Post-9/11 quiet calmed marine mammals

Stress hormones in North Atlantic right whales fell during a lull in shipping activity following the September 11, 2001 attacks on the World Trade Center and Pentagon. The finding suggests that ship noise may do more than annoy the marine mammals. 

Large ships like the one shown here emit low-frequency sounds that may stress out right whales living near busy commercial shipping lanes. © New England Aquarium

Observations in the wild have already shown that noisy ships can change whale behavior. Engines and propellers give off low-frequency sounds that carry well underwater and overlap with the frequencies whales use to chitchat. To be heard in a din, the social animals increase the volume, pitch or length of their calls. Often they turn away from sudden sounds or avoid loud waters altogether.

“This is the first evidence that whales have a physiological response to noise,” says veterinarian Rosalind Rolland of the New England Aquarium in Boston. Her team’s findings appear online February 8 in Proceedings of the Royal Society B: Biological Sciences.

To see if these responses to noise stem from anxiety, Rolland’s team began measuring stress hormones in the feces of North Atlantic right whales in Canada’s Bay of Fundy in 2001. During the summer, these endangered whales feed and breed next to busy shipping lanes in this narrow body of water.

The attacks of September 11 interrupted this experiment. With fewer large ships moving in and out, the bay suddenly quieted, especially in the low frequencies thought to bother whales. 

This relative peace seems to have relaxed the whales, says Rolland. Stress hormones in her team’s 2001 samples were lower in the months after September 11 than in the months before. No similar decline was seen in four subsequent years of monitoring, suggesting that other factors in the environment weren’t to blame.

“This is what many of us had been looking for,” says Christopher Clark, director of Cornell Laboratory of Ornithology’s Bioacoustics Research Program in Ithaca, N.Y.

Yet this unplanned experiment wasn’t ideal: It relied on only four days of sound recordings before and after 9/11 and a small number of excrement samples.

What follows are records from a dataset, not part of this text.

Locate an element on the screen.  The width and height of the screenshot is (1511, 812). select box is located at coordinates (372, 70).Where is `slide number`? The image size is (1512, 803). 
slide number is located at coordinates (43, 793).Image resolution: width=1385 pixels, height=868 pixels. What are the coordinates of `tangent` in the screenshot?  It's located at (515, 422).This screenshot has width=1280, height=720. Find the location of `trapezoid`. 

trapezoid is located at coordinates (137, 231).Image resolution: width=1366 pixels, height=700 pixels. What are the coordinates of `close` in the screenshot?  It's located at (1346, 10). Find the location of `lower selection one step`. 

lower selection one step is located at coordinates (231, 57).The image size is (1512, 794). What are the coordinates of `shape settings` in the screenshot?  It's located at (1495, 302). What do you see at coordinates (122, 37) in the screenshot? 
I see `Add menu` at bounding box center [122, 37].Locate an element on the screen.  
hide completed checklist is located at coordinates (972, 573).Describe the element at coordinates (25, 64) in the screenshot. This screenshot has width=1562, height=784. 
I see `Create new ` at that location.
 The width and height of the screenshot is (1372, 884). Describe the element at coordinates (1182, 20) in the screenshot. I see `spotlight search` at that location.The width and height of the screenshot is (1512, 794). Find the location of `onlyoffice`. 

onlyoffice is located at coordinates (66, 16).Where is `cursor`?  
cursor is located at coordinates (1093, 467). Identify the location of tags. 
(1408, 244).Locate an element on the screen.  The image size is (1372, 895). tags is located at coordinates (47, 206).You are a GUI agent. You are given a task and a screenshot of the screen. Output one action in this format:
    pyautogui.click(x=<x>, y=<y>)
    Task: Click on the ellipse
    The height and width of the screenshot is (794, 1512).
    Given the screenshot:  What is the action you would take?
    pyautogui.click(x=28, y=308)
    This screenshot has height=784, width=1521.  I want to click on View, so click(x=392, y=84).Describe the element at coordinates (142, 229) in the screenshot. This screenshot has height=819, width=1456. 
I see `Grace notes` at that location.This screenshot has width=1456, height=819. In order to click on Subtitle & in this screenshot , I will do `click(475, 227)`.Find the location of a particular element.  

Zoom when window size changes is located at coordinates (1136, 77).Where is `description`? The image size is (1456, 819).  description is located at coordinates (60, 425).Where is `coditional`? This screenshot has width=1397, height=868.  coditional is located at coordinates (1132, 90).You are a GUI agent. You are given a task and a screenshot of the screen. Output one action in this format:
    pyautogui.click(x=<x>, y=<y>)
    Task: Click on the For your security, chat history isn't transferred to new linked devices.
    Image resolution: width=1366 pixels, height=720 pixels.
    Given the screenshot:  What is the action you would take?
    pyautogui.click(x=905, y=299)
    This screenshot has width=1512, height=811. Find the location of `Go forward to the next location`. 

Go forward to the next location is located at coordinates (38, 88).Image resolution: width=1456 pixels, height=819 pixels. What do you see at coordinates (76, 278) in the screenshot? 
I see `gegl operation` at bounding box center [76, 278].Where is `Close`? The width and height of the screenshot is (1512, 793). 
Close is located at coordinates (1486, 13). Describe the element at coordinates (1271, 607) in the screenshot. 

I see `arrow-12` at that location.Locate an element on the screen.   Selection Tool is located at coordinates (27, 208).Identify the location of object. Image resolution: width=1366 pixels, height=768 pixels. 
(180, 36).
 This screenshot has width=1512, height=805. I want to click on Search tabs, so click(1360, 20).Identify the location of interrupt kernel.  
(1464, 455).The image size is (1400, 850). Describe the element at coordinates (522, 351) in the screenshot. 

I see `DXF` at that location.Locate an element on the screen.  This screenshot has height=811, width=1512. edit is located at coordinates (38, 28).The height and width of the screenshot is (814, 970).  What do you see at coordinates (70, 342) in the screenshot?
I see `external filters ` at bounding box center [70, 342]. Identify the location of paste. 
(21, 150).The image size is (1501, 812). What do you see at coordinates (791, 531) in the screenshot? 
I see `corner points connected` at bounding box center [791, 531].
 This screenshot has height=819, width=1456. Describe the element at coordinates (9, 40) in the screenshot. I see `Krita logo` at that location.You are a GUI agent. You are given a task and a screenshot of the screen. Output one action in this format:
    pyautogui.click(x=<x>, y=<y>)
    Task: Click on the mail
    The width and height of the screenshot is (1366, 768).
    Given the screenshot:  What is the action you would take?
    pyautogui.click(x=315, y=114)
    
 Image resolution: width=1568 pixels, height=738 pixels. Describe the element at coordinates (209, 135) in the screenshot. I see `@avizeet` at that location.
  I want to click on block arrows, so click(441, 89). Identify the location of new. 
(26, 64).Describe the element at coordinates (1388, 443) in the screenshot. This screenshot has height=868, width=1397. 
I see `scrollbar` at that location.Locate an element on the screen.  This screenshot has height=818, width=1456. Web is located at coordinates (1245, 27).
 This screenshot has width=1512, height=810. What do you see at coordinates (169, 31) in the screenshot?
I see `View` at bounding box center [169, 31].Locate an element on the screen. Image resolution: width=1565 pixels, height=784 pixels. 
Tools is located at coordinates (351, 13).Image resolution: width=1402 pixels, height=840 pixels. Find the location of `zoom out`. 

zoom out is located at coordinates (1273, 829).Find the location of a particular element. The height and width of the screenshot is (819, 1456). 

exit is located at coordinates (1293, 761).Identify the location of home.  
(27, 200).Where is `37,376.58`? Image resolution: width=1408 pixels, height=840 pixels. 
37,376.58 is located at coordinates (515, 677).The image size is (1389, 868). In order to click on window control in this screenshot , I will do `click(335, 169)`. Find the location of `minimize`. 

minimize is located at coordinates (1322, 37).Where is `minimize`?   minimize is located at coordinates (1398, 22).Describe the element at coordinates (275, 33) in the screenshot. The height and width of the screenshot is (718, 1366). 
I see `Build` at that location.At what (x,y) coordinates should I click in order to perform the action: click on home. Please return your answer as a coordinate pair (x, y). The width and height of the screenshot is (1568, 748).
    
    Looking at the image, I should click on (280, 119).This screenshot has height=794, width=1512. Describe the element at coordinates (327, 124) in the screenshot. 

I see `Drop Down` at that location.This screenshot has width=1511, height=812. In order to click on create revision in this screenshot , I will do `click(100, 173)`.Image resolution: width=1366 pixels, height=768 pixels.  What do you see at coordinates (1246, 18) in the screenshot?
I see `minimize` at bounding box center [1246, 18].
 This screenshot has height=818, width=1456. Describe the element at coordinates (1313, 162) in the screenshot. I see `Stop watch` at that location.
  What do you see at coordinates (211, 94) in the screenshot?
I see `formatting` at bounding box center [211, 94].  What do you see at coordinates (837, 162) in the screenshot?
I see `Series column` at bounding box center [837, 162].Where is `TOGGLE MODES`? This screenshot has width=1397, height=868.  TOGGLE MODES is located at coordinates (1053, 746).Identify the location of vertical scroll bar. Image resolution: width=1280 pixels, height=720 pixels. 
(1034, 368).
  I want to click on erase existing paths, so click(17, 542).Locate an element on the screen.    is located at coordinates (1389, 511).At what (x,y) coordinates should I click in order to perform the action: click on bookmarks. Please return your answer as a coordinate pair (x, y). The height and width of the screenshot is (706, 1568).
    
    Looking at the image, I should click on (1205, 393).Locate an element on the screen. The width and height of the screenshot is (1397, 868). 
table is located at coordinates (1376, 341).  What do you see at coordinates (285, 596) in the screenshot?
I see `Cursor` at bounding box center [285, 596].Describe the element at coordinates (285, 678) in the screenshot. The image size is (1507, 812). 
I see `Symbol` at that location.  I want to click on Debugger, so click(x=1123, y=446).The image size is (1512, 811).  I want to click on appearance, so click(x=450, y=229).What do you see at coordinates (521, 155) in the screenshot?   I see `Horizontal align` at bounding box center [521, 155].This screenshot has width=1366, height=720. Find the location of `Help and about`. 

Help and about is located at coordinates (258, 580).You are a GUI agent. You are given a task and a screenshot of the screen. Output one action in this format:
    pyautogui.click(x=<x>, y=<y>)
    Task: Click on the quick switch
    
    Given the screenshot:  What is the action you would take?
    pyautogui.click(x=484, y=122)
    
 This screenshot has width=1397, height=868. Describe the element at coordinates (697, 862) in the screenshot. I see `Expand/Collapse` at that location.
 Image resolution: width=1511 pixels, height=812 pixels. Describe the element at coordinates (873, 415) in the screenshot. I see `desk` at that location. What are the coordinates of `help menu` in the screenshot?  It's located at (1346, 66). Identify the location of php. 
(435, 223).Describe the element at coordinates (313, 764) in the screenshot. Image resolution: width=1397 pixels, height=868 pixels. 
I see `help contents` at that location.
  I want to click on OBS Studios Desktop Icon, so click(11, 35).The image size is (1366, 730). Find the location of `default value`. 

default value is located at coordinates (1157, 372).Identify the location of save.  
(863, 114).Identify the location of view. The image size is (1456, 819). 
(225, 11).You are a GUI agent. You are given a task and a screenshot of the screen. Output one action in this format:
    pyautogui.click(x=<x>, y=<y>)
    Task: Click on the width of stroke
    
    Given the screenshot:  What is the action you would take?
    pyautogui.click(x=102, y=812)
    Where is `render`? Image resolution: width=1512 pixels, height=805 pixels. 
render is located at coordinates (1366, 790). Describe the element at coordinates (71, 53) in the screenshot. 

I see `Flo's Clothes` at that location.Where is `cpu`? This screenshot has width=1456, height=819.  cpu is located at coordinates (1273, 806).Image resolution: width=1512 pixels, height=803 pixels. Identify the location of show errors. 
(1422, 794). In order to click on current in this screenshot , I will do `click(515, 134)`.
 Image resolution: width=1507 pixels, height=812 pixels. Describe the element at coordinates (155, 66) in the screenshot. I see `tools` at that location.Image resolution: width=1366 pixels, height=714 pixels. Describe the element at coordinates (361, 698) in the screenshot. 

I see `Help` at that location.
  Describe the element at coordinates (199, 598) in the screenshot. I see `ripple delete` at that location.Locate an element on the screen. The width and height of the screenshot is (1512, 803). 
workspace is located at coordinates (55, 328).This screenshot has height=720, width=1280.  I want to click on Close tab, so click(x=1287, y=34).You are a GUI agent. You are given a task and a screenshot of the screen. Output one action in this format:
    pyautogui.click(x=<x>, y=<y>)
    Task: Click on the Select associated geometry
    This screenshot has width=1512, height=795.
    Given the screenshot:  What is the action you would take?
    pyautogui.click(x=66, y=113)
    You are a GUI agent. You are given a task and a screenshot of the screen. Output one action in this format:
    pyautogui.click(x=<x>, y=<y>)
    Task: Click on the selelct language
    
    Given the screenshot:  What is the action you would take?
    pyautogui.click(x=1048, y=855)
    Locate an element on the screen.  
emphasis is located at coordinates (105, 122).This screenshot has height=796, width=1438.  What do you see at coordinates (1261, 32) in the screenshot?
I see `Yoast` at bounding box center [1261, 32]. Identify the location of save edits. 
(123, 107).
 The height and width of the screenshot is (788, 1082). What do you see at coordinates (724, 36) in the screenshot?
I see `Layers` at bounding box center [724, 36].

“I am not really sure [this paper] shows what is claimed,” says Ian Boyd, a marine biologist at the University of St. Andrews in Scotland.

Boyd and his colleagues have proposed a way to put the results to the test. They suggest that portions of the world’s oceans be deliberately quieted for brief periods, perhaps by temporarily rerouting shipping traffic. Such planned experiments could help scientists pin down how the rising tide of underwater noise is affecting one of the ocean’s most charismatic creatures.